§ **Exercise aim**
Reproduce each of the following items word for word, leaving nothing out.

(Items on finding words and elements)
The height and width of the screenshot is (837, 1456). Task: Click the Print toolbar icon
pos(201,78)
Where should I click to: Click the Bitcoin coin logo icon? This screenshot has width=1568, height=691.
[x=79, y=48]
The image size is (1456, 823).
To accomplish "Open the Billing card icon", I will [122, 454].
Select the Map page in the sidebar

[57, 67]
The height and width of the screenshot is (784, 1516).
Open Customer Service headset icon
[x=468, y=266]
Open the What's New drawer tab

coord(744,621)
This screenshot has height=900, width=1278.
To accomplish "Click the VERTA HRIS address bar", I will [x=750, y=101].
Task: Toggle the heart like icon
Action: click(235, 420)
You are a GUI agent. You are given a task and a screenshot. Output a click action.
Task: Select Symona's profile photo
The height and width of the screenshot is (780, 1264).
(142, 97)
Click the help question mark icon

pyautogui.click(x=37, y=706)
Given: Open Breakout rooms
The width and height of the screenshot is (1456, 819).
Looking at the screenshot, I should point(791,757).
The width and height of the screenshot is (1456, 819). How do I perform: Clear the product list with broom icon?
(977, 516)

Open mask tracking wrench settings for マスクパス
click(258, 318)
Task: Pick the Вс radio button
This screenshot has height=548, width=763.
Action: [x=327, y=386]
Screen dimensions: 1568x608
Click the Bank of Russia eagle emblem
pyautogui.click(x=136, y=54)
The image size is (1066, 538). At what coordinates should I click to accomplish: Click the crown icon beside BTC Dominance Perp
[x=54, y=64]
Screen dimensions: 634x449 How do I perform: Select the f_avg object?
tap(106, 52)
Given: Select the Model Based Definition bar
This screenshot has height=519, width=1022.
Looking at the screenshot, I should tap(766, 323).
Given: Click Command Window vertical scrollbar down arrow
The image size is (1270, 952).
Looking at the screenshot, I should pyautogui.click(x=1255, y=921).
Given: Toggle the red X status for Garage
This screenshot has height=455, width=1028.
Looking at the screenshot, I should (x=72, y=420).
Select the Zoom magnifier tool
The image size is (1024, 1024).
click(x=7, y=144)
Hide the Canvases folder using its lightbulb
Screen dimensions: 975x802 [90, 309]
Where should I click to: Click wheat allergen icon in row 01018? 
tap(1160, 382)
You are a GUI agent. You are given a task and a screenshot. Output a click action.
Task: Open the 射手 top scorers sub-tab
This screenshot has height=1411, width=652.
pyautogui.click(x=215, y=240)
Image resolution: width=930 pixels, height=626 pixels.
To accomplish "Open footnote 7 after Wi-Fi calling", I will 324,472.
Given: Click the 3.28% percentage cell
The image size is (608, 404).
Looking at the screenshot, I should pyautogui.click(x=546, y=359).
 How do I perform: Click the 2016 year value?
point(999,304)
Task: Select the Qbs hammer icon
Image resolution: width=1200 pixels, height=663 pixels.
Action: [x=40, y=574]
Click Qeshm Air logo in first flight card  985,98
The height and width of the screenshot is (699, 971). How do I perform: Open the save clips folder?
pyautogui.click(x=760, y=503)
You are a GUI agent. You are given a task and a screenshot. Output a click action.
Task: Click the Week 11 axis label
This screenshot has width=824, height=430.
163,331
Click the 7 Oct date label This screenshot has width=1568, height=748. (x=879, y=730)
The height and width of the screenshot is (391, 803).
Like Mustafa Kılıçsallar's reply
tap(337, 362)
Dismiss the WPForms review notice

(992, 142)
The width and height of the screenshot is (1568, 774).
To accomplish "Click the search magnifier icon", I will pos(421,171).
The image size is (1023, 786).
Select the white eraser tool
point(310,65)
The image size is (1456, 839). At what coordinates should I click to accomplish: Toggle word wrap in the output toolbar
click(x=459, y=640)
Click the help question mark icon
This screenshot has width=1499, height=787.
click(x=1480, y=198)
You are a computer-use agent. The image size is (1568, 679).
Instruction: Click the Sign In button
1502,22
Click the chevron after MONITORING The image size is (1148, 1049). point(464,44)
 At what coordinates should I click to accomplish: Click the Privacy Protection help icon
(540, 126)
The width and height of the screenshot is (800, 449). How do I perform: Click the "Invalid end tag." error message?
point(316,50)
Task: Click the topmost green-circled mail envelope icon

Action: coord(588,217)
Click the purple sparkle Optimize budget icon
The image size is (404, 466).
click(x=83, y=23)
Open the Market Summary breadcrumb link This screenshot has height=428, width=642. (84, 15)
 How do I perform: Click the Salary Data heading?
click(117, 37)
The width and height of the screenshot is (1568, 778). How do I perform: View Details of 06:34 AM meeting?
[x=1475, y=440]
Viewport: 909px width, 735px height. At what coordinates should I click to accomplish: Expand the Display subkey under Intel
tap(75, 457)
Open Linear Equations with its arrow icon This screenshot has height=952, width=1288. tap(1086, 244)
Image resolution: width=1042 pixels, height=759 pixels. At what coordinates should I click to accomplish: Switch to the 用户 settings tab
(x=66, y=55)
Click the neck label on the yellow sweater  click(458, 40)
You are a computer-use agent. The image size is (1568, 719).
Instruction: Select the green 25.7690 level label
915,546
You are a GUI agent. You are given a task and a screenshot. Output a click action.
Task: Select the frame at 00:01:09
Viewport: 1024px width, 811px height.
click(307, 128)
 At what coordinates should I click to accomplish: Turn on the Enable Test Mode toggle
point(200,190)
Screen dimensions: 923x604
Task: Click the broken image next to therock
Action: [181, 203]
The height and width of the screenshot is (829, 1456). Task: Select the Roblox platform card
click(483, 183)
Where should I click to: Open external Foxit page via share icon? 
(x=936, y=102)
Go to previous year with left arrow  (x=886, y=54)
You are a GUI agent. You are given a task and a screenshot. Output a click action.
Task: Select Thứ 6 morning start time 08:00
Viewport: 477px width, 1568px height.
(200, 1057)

§ **Reply to the task**
The height and width of the screenshot is (837, 1456). Task: Click the Print toolbar icon
pos(201,78)
Where should I click to: Click the Bitcoin coin logo icon? This screenshot has width=1568, height=691.
[x=79, y=48]
The image size is (1456, 823).
To accomplish "Open the Billing card icon", I will [122, 454].
Select the Map page in the sidebar

[57, 67]
The height and width of the screenshot is (784, 1516).
Open Customer Service headset icon
[x=468, y=266]
Open the What's New drawer tab

coord(744,621)
This screenshot has height=900, width=1278.
To accomplish "Click the VERTA HRIS address bar", I will [x=750, y=101].
Task: Toggle the heart like icon
Action: click(235, 420)
You are a GUI agent. You are given a task and a screenshot. Output a click action.
Task: Select Symona's profile photo
The height and width of the screenshot is (780, 1264).
(142, 97)
Click the help question mark icon

pyautogui.click(x=37, y=706)
Given: Open Breakout rooms
The width and height of the screenshot is (1456, 819).
Looking at the screenshot, I should point(791,757).
The width and height of the screenshot is (1456, 819). How do I perform: Clear the product list with broom icon?
(977, 516)

Open mask tracking wrench settings for マスクパス
click(258, 318)
Task: Pick the Вс radio button
This screenshot has height=548, width=763.
Action: [x=327, y=386]
Screen dimensions: 1568x608
Click the Bank of Russia eagle emblem
pyautogui.click(x=136, y=54)
The image size is (1066, 538). At what coordinates should I click to accomplish: Click the crown icon beside BTC Dominance Perp
[x=54, y=64]
Screen dimensions: 634x449 How do I perform: Select the f_avg object?
tap(106, 52)
Given: Select the Model Based Definition bar
This screenshot has height=519, width=1022.
Looking at the screenshot, I should tap(766, 323).
Given: Click Command Window vertical scrollbar down arrow
The image size is (1270, 952).
Looking at the screenshot, I should pyautogui.click(x=1255, y=921).
Given: Toggle the red X status for Garage
This screenshot has height=455, width=1028.
Looking at the screenshot, I should (x=72, y=420).
Select the Zoom magnifier tool
The image size is (1024, 1024).
click(x=7, y=144)
Hide the Canvases folder using its lightbulb
Screen dimensions: 975x802 [90, 309]
Where should I click to: Click wheat allergen icon in row 01018? 
tap(1160, 382)
You are a GUI agent. You are given a task and a screenshot. Output a click action.
Task: Open the 射手 top scorers sub-tab
This screenshot has height=1411, width=652.
pyautogui.click(x=215, y=240)
Image resolution: width=930 pixels, height=626 pixels.
To accomplish "Open footnote 7 after Wi-Fi calling", I will 324,472.
Given: Click the 3.28% percentage cell
The image size is (608, 404).
Looking at the screenshot, I should pyautogui.click(x=546, y=359).
 How do I perform: Click the 2016 year value?
point(999,304)
Task: Select the Qbs hammer icon
Image resolution: width=1200 pixels, height=663 pixels.
Action: [x=40, y=574]
Click Qeshm Air logo in first flight card  985,98
The height and width of the screenshot is (699, 971). How do I perform: Open the save clips folder?
pyautogui.click(x=760, y=503)
You are a GUI agent. You are given a task and a screenshot. Output a click action.
Task: Click the Week 11 axis label
This screenshot has width=824, height=430.
163,331
Click the 7 Oct date label This screenshot has width=1568, height=748. (x=879, y=730)
The height and width of the screenshot is (391, 803).
Like Mustafa Kılıçsallar's reply
tap(337, 362)
Dismiss the WPForms review notice

(992, 142)
The width and height of the screenshot is (1568, 774).
To accomplish "Click the search magnifier icon", I will pos(421,171).
The image size is (1023, 786).
Select the white eraser tool
point(310,65)
The image size is (1456, 839). At what coordinates should I click to accomplish: Toggle word wrap in the output toolbar
click(x=459, y=640)
Click the help question mark icon
This screenshot has width=1499, height=787.
click(x=1480, y=198)
You are a computer-use agent. The image size is (1568, 679).
Instruction: Click the Sign In button
1502,22
Click the chevron after MONITORING The image size is (1148, 1049). point(464,44)
 At what coordinates should I click to accomplish: Click the Privacy Protection help icon
(540, 126)
The width and height of the screenshot is (800, 449). How do I perform: Click the "Invalid end tag." error message?
point(316,50)
Task: Click the topmost green-circled mail envelope icon

Action: coord(588,217)
Click the purple sparkle Optimize budget icon
The image size is (404, 466).
click(x=83, y=23)
Open the Market Summary breadcrumb link This screenshot has height=428, width=642. (84, 15)
 How do I perform: Click the Salary Data heading?
click(117, 37)
The width and height of the screenshot is (1568, 778). How do I perform: View Details of 06:34 AM meeting?
[x=1475, y=440]
Viewport: 909px width, 735px height. At what coordinates should I click to accomplish: Expand the Display subkey under Intel
tap(75, 457)
Open Linear Equations with its arrow icon This screenshot has height=952, width=1288. tap(1086, 244)
Image resolution: width=1042 pixels, height=759 pixels. At what coordinates should I click to accomplish: Switch to the 用户 settings tab
(x=66, y=55)
Click the neck label on the yellow sweater  click(458, 40)
You are a computer-use agent. The image size is (1568, 719).
Instruction: Select the green 25.7690 level label
915,546
You are a GUI agent. You are given a task and a screenshot. Output a click action.
Task: Select the frame at 00:01:09
Viewport: 1024px width, 811px height.
click(307, 128)
 At what coordinates should I click to accomplish: Turn on the Enable Test Mode toggle
point(200,190)
Screen dimensions: 923x604
Task: Click the broken image next to therock
Action: [181, 203]
The height and width of the screenshot is (829, 1456). Task: Select the Roblox platform card
click(483, 183)
Where should I click to: Open external Foxit page via share icon? 
(x=936, y=102)
Go to previous year with left arrow  (x=886, y=54)
You are a GUI agent. You are given a task and a screenshot. Output a click action.
Task: Select Thứ 6 morning start time 08:00
Viewport: 477px width, 1568px height.
(200, 1057)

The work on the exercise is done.